Side Hotel and Pension

Thirty Minutes Later

Gurt and Lang had returned to their hotel to leave their weapons. The security level at American embassies and consulates in this part of the world would surely have detected firearms and neither wanted to have to explain why they were armed.

Gurt was gazing out of the window. "We will not make it to the consulate, I think."

Lang was emerging from the bathroom where he had taped one gun under the sink. The other he had stuck to the bottom of a drawer. The popularity of The Godfather had made underneath the toilet tank top the first place anyone looked.

"Why not?"

"There are two police cars outside."

With perfect timing, there was a frame-rattling knock on the door.

Lang opened up and looked into the faces of two officers. The flaps on their holsters were undone as if they expected trouble.

Lang bowed deeply, gesturing. "Do come in, gentlemen. It was so very kind of Inspector Aziz to send two men to return our passports."

Neither seemed amused.

"Come with us," one said gruffly, peering past Lang into the room.

Lang continued the charade, giving Gurt time to make sure there was no scrap of tape, no clue something had recently been concealed. "Oh, that won't be necessary. He doesn't have to return them in person. Just drop them off at the front desk."

Cops are not known for their sense of humor and these two were no exception. The one who had spoken grabbed the front of Lang's shirt. "I said, come with us."

As close as the two stood to each other, it would have been relatively easy to disable and disarm both. That, however, wasn't going to get the passports back or make the inspector any more cooperative.

Lang held up his hands, a gesture of submission. "OK, OK! I'm coming."

They drew the attention of the three or four people lounging in the lobby/reception area as they were herded through and stuffed into the backseats of different police cars, separated from the front by the wire mesh common to law enforcement vehicles. One behind the other, they descended to the Golden Horn, crossed the Galata Bridge and entered Istanbul's commercial center, Beyoglu. Dominated by the Galata Tower at its highest point, it had been first settled by Genoese traders and merchants in the thirteenth century, soon to be followed by Jews fleeing the Spanish Inquisition, Arabs, Greeks and Armenians. It was also here that the European powers established embassies to further trade with the Ottoman Empire. Except for the fourteenth-century tower, the area could have been the center of any modern city.
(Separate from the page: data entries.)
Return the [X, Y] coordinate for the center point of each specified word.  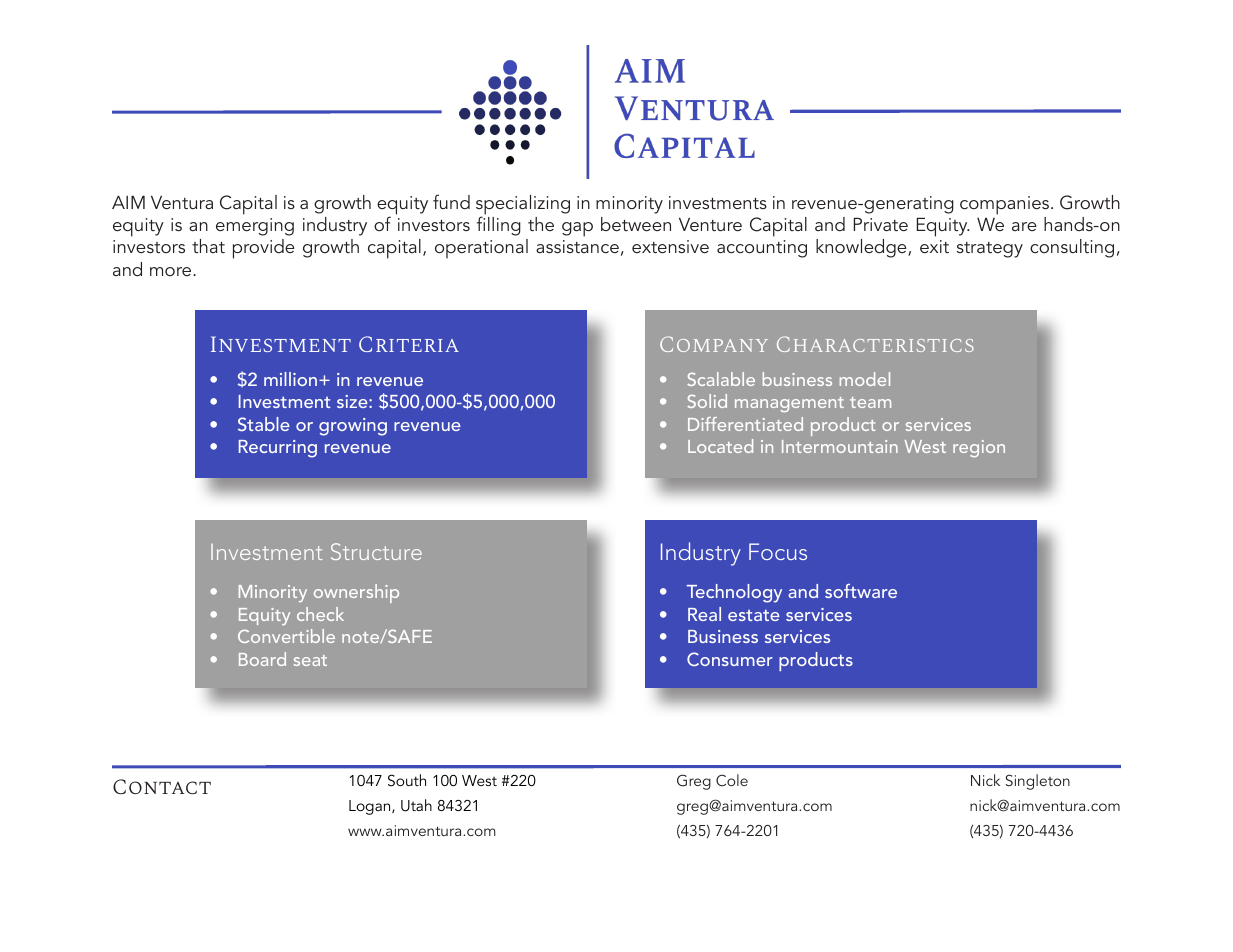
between [636, 224]
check [320, 614]
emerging [255, 227]
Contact [162, 786]
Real [704, 614]
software [861, 591]
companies [1006, 205]
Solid [707, 401]
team [870, 402]
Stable [264, 424]
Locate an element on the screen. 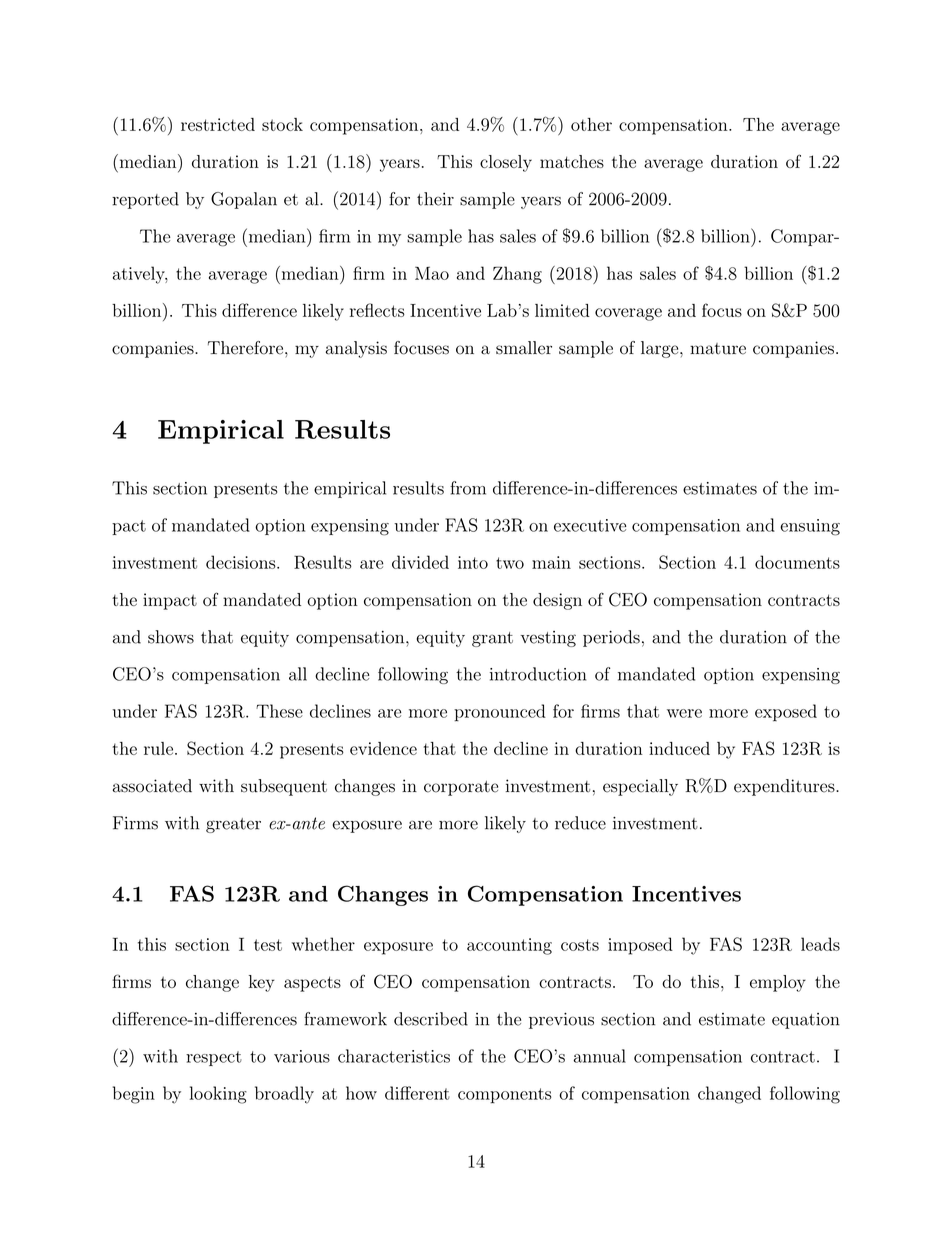  from is located at coordinates (468, 488).
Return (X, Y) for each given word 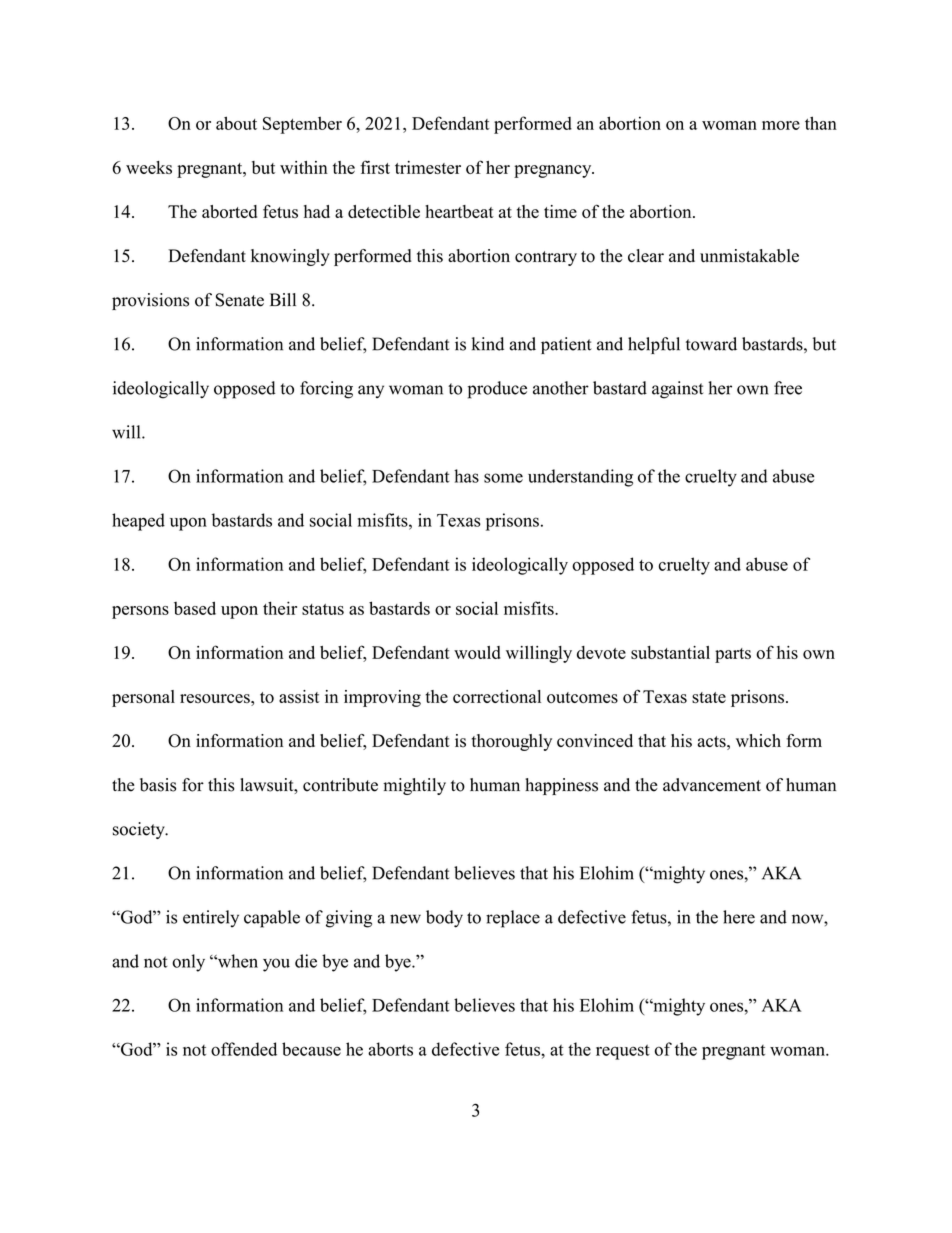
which (758, 740)
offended (244, 1049)
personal (143, 698)
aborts (390, 1049)
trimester (428, 167)
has (466, 476)
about (236, 123)
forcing (326, 390)
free (788, 388)
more (781, 125)
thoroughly (512, 742)
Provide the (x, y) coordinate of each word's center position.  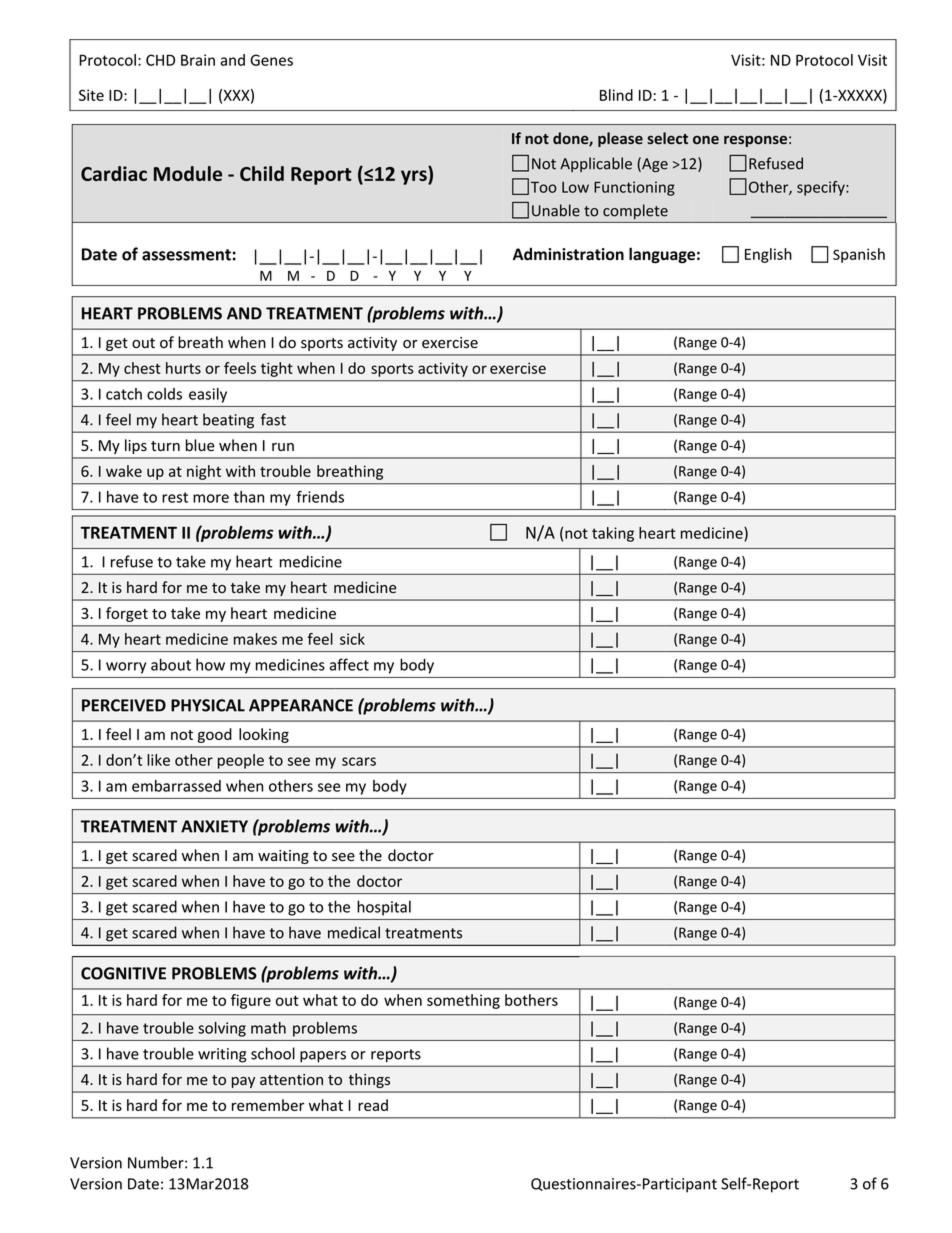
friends (320, 496)
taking (613, 534)
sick (352, 639)
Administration (568, 254)
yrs (415, 177)
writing (222, 1055)
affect (349, 664)
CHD (160, 60)
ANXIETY (214, 826)
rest (175, 497)
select (667, 138)
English (768, 255)
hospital (384, 908)
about (171, 664)
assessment (186, 255)
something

None of this interested Lang as much as their possible destination.

Both police cars stopped in front of a building distinguished only by the white star and crescent on a field of red, the Turkish flag. Inside, they were subjected to inspection by a metal-detecting wand. It chirped merrily at Lang's watch, belt buckle and the change in his pocket. The offending items removed, it beeped again, at what Lang could not guess. The attendant seemed satisfied. They were marched up a staircase carpeted with a runner showing more thread than weave. At the end of a hall, the two policeman stopped and knocked on a door. Inside, Inspector Aziz sat behind a scarred and dented metal desk whose twins could be found in any police station Lang had ever visited. On its surface was a thin manila folder. On top were the passports. At his elbow, a cracked cup was filled with cigarette butts next to a rotary phone. There was no other furniture in the room other than the chair the inspector occupied. From the total absence of personal effects, Lang gathered the inspector only had temporary use of this office.